Ecco allora il ricorso ad una recitazione spesso non naturalistica, anche all’insegna del paradosso, del grottesco, di trucchi facciali, movimenti e mimiche amplificati, di tecniche insomma già adottate dagli artisti di cabaret, ma da inserire in un contesto più ampio e con quella funzione dissacratoria già presente nei cabarettisti più inclini alla critica sociale. E poi il particolare utilizzo delle canzoni che, tanto accattivanti ed orecchiabili nella musica quanto dure e ciniche nei testi, non coincidono con lo sfociare di un’emozione nel canto ma costituiscono piuttosto delle nette cesure con il recitato.

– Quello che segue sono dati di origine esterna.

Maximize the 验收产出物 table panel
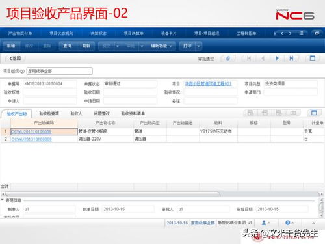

Assistendo a quell’Opera da tre soldi nel 1956 Brecht aveva capito che Strehler era il regista dotato della sensibilità, dell’intelligenza, della creatività e delle competenze teatrali e musicali in grado di concretizzare sulla scena le sue teorie del teatro epico.
L'utilizzo di titoli e cartelli nell'Opera da tre soldi di Strehler della stagione 1955-56. Nella prima foto la scena della processione dei mendicanti. Nella seconda Jenny delle Spelonche, seduta al centro, e le sue prostitute. Per il ruolo di Jenny Strehelr aveva scelto Milly grazie ai suoi trascorsi di "cantante della mala" e si soubrette di cabaret e varietà
Non è da escludere che la totale fiducia di Brecht nel Piccolo Teatro fosse rafforzata anche da quel motto teatro d’arte per tutti che era il suo slogan ufficiale e che corrispondeva nelle parole e nei fatti alle intenzioni programmatiche del teatro milanese, ben enunciate da Paolo Grassi nell'articolo Teatro, pubblico servizio apparso sull'Avanti!, il 26 aprile 1946 e che oggi più che mai si rivelano attuali e necessarie:
«Ragioni culturali ma soprattutto ragioni economiche tengono lontano il popolo dal teatro, mentre il teatro, per la sua intrinseca sostanza, è fra le arti la più idonea a parlare direttamente al cuore e alla sensibilità della collettività, mentre il teatro è il miglior strumento di elevazione spirituale e di educazione culturale a disposizione della società. Noi vorremmo che autorità e giunte comunali, partiti e artisti, si formassero con questa precisa coscienza del teatro, considerandolo come una necessità collettiva, come un bisogno di cittadini, come un "pubblico servizio", alla stregua della metropolitana e dei vigili del fuoco, e che per questo preziosissimo "pubblico servizio" nato per la collettività, la collettività attuasse quei provvedimenti atti a strappare il teatro dall’attuale disagio economico e al presente monopolio di un pubblico ristretto, ridonandolo alla sua antica vera essenza e alle sue larghe funzioni».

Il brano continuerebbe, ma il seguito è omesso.